Pencils Ready

June 07, 2010
/content/dam/images/golfdigest/fullset/2015/07/21/55adb4c4add713143b449dd1_magazine-2010-06-maar01_pebble_beach_myers.jpg

Living on the edge: The sea wall that borders the daunting 208-yard 17th and the tee box of the par-5 18th.

PEBBLE BEACH, Calif. -- Watching amateurs play a course that's been set up to host the best golfers in the world is like watching someone crawl to the top of a skyscraper. It can be done, but it's not going to be pretty and it's probably going to take a while.

While seeing such a display might not be the best way to predict what will happen once next week's U.S. Open starts, it is a good indicator of how celebrities Drew Brees, Mark Wahlberg, and Wayne Gretzky, and contest winner Peggy Ference will do in Wednesday's Golf Digest U.S. Open Challenge. And if conditions remain similar to what they were two days before, we are in for a brutal battle against Mother Nature, pressure, and of course, thick, thick rough.

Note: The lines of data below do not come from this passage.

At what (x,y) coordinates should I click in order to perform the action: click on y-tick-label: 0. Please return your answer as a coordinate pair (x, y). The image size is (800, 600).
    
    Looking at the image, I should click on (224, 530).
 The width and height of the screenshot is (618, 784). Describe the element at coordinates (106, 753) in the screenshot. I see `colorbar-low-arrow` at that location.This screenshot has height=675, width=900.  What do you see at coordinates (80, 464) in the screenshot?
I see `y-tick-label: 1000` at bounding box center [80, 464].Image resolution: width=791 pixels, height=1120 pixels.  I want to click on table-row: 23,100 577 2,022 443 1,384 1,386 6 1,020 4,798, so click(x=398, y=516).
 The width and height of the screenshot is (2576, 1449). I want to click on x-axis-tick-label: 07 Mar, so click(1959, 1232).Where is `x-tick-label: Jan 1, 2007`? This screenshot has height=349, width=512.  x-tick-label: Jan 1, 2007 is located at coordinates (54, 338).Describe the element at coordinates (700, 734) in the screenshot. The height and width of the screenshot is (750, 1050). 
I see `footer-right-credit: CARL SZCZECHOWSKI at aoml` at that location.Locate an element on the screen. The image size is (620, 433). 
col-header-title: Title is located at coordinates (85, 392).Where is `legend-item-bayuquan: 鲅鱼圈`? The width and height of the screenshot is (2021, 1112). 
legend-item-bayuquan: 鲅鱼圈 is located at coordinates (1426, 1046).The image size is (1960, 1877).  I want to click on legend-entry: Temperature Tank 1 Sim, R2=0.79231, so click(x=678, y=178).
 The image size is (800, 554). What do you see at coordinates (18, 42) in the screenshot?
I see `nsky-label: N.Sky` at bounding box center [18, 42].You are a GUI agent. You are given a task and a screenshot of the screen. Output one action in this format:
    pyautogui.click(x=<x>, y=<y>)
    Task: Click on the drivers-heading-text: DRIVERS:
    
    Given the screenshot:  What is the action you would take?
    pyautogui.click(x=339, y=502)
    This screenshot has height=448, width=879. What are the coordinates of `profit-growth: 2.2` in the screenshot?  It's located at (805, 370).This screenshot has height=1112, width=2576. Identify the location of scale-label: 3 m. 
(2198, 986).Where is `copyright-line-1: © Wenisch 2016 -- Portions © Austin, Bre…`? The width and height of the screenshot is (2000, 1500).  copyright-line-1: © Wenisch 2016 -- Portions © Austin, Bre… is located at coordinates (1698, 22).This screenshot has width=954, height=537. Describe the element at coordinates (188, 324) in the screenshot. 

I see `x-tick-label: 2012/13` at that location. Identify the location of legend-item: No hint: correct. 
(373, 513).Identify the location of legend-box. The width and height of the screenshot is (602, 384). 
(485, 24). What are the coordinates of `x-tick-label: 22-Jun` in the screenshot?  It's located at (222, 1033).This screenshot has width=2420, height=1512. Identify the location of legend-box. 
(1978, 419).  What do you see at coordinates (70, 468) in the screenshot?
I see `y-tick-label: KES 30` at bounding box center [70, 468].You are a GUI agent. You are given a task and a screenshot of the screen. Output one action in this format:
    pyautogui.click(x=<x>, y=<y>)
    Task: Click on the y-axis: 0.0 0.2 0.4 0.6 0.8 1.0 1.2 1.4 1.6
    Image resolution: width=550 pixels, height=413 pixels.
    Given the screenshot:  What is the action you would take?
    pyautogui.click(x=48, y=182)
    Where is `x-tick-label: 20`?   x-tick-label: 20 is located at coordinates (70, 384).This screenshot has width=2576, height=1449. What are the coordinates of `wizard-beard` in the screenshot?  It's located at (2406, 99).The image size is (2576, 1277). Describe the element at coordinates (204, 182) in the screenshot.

It was impossible not to notice this last aspect while surveying Pebble Beach on Monday afternoon. In the first group I watched come down the par-5 18th hole, a man called someone over to look at something in the rough. He wasn't asking for a ruling or pointing out where he thought buried treasure was hidden. He just wanted to show off how gnarly his lie was. Then he got over the ball, took a huge swing and made a loud grunt as he chopped through the grass. The ball dribbled all of 10 feet.

And this wasn't a 30-handicapper. He smoothed his next shot from about 125 yards onto the back of the green. But as he walked toward his ball, he showed signs of an injury, shaking his wrist over and over.

A few minutes later, a woman hit driver on the par-3 17th hole. Her ball landed about 10 yards short of the green in the rough, bounced backwards a yard as if it had hit a stone wall and buried deep beneath the surface. When a caddie finally located it, he tossed it out to the walkway for the woman to hit, as if to say only players with their names on their golf bags have any business attempting to hit from such a lie.

"It's baaaaad," 11-year caddie Ruben Ramirez said of the rough. "It's punishing."

On most holes, there appears to be about three yards of a first cut and then another few yards of a second cut, where players can advance the ball. Once it gets past that, however, all bets are off and it essentially becomes a one-stroke penalty. At least.

Ramirez doesn't think the pros are going to find it much easier come next Thursday when the 2010 U.S. Open starts. That's why in a pool among the Pebble Beach caddies, he's chosen four-over as the winning score.

If that sounds crazy, then remember that Ernie Els and Miguel Jimenez were both three-over when they tied for second in the 2000 championship, finishing 15 shots behind Tiger Woods. How does this year's course stack up?

"There's been a 180-degree change since then," Ramirez said. "It's tougher."

While the rough has stayed constant, Ramirez says the biggest difference is how the hazards and bunkers, all 96 of them, will play -- as in they will come into play more often. This was something the USGA intended to do by widening fairways to bring them closer to the dangers that lurk on nearly every hole.

Once a player is in a bunker, he'll also have a tougher time getting the ball out since the grass has been grown high around the perimeters. Let's just say Dustin Johnson's up-and-down for birdie on No. 18 to win the AT&T earlier this season might have been a little more difficult if he had to navigate his ball over the tall stuff.

Ramirez said Mike Weir played in a wedding party a few weeks back and he was told by another caddie that the former Masters champion shot an unofficial one-over-par round. As for a really good low-handicap player (let's say a 3 like Drew Brees), Ramirez thinks the course is playing three shots a side harder than it usually does. For the higher handicapper, the difference should be even more apparent.

And for those flirting with breaking that magic number of 100 or whatever their goal happens to be come Wednesday, if the wind is blowing from the west like it was Monday, a difficult closing stretch of three holes will become even harder, with 16 and 17 featuring a right-to-left crosswind and 18 playing dead into the breeze.

In other words, chances are Ben Roethlesberger's record score in this event of 81 at Bethpage Black last year isn't likely to be challenged.